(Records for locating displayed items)
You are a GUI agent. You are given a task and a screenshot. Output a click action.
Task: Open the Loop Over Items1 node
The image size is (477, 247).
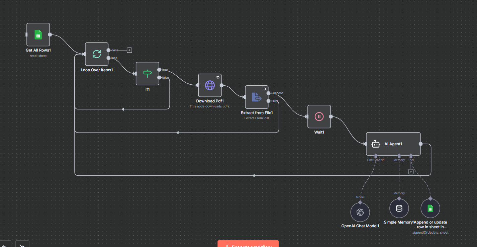click(x=97, y=54)
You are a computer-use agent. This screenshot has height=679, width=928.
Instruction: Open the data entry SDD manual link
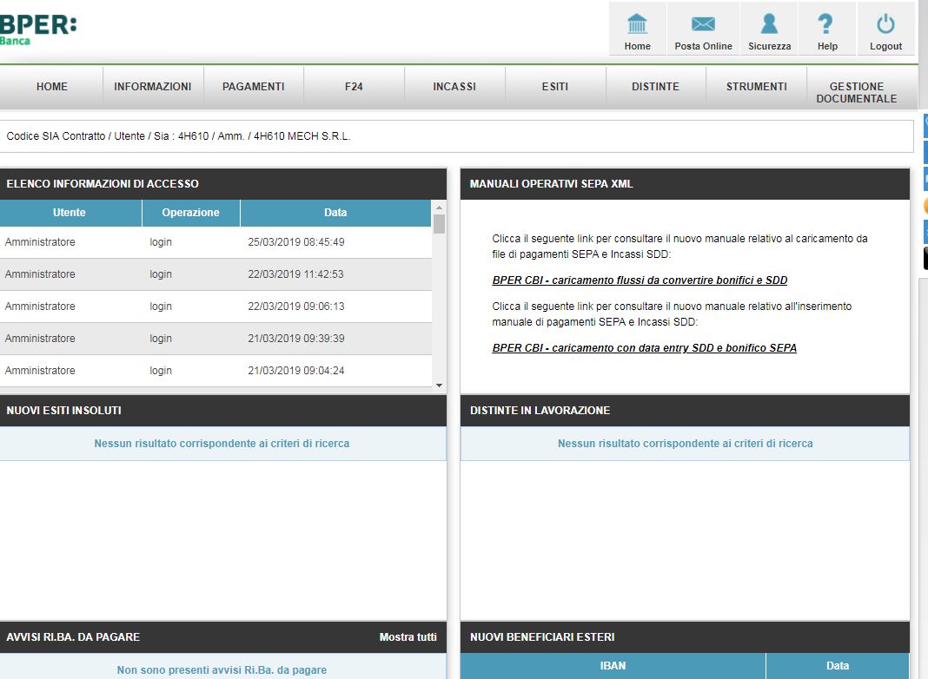[x=644, y=348]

TASK DESCRIPTION: Starting at the line that contains "You are a computer-use" and ending at the end of the records, repeat those lines with "manual" replaced by "guide" and everything else left as is. Omit the pictures.

RESPONSE TO THIS TASK:
You are a computer-use agent. This screenshot has height=679, width=928.
Instruction: Open the data entry SDD guide link
[x=644, y=348]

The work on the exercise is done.